Find and copy every line in the records that includes the string "item".

*MATERIAL SHOWN*

■ ■ ■

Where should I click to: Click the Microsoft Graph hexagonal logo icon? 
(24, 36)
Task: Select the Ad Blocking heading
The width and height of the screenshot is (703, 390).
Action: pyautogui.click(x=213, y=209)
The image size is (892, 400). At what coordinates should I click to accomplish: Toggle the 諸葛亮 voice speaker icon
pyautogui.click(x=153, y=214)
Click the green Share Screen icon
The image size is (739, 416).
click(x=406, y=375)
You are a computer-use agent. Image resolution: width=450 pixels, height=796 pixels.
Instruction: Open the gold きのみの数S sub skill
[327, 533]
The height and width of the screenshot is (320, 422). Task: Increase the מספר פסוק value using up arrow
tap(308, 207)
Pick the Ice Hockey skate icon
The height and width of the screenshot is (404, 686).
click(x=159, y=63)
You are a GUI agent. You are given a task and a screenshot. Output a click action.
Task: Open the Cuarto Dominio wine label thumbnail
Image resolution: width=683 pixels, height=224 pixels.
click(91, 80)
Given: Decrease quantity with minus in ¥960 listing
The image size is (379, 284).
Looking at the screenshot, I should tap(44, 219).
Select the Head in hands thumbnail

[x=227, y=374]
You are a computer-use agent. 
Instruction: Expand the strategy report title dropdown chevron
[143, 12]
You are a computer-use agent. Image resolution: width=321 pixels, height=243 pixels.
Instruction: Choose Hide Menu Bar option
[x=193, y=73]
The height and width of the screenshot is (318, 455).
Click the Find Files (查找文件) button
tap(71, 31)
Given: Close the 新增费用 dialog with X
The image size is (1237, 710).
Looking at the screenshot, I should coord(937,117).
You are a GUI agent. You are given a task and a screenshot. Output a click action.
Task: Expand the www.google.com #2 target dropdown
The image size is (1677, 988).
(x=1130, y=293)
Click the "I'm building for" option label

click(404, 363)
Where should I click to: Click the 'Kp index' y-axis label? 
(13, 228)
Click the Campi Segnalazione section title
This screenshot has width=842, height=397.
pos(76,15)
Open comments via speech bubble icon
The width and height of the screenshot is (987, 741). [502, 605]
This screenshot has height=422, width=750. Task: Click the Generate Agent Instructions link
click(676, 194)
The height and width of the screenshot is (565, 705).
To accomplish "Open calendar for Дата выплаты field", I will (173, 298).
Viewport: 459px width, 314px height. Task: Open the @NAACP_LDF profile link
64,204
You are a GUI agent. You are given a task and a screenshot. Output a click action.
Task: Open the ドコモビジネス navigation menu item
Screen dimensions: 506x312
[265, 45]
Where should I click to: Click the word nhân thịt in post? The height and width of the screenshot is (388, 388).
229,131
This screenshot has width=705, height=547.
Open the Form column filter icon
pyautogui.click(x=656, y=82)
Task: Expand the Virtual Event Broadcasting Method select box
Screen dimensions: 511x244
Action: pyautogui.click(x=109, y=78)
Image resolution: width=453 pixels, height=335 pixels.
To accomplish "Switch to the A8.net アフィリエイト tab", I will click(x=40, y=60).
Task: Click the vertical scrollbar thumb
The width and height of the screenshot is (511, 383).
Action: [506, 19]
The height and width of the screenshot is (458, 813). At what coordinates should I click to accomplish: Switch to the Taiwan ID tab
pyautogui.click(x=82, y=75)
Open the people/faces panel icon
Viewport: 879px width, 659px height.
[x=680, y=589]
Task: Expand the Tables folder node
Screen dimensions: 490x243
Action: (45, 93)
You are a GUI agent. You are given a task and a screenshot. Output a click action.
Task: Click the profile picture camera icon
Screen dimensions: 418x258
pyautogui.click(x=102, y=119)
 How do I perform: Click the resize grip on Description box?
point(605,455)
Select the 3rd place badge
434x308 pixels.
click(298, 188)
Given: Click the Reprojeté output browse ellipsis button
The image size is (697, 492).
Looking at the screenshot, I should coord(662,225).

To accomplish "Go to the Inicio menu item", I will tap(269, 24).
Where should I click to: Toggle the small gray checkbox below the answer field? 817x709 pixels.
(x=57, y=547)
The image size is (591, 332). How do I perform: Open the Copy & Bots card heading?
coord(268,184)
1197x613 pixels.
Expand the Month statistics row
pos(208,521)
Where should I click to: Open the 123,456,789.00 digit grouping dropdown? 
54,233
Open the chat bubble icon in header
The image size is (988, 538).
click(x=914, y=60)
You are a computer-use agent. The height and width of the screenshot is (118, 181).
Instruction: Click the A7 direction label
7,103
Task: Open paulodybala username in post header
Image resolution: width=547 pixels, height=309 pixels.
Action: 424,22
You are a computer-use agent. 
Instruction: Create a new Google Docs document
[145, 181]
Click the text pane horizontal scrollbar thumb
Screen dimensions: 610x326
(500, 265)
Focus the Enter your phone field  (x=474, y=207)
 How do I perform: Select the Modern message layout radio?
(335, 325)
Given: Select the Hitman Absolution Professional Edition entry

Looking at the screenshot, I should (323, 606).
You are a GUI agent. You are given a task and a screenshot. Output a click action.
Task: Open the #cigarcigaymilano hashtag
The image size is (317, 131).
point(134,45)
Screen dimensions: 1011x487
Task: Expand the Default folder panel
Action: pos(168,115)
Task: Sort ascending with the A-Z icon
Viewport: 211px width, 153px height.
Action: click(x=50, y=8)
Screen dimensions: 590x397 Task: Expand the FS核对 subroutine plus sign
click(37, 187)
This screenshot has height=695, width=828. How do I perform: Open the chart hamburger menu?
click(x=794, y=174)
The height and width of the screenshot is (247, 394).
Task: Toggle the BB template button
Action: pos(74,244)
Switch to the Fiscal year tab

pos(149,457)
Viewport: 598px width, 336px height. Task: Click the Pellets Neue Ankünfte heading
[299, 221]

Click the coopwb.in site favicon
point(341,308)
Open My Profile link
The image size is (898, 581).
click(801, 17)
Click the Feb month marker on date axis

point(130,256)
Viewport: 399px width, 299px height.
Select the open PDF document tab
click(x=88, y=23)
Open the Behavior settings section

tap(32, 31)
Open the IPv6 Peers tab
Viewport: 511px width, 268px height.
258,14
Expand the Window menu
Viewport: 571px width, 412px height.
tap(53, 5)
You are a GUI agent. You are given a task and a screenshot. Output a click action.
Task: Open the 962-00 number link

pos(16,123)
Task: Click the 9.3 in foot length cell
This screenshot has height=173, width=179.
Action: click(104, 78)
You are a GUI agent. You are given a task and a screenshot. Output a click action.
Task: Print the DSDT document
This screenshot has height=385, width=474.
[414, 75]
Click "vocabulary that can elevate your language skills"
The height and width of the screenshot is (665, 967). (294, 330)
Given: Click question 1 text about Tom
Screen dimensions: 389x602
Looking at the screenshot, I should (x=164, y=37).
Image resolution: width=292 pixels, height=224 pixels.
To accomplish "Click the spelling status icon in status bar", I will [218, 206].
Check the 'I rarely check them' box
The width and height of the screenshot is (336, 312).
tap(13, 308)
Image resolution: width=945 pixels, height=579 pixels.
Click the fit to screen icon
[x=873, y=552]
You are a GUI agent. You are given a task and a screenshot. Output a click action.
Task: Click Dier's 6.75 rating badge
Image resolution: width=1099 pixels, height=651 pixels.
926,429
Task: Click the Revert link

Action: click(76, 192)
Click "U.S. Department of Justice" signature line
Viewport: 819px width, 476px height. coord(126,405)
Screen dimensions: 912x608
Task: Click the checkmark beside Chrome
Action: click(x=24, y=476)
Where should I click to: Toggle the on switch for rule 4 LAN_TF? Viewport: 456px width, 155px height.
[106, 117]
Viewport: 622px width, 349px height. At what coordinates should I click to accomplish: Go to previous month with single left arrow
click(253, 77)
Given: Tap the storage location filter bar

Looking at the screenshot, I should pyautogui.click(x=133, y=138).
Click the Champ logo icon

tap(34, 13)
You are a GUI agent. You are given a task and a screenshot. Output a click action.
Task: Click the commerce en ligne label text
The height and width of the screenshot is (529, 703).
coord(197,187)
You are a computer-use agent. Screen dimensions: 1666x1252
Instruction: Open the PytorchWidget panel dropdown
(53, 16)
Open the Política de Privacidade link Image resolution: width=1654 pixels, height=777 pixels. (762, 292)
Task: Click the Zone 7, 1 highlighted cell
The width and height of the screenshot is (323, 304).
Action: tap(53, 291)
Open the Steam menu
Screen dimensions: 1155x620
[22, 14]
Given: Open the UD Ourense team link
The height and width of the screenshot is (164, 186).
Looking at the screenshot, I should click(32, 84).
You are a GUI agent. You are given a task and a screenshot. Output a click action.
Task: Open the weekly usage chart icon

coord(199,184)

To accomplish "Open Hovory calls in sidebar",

■ ■ ■

*EXERCISE SOLUTION*
Task: Open the ドコモビジネス navigation menu item
To accomplish "Go to the Inicio menu item", I will tap(269, 24).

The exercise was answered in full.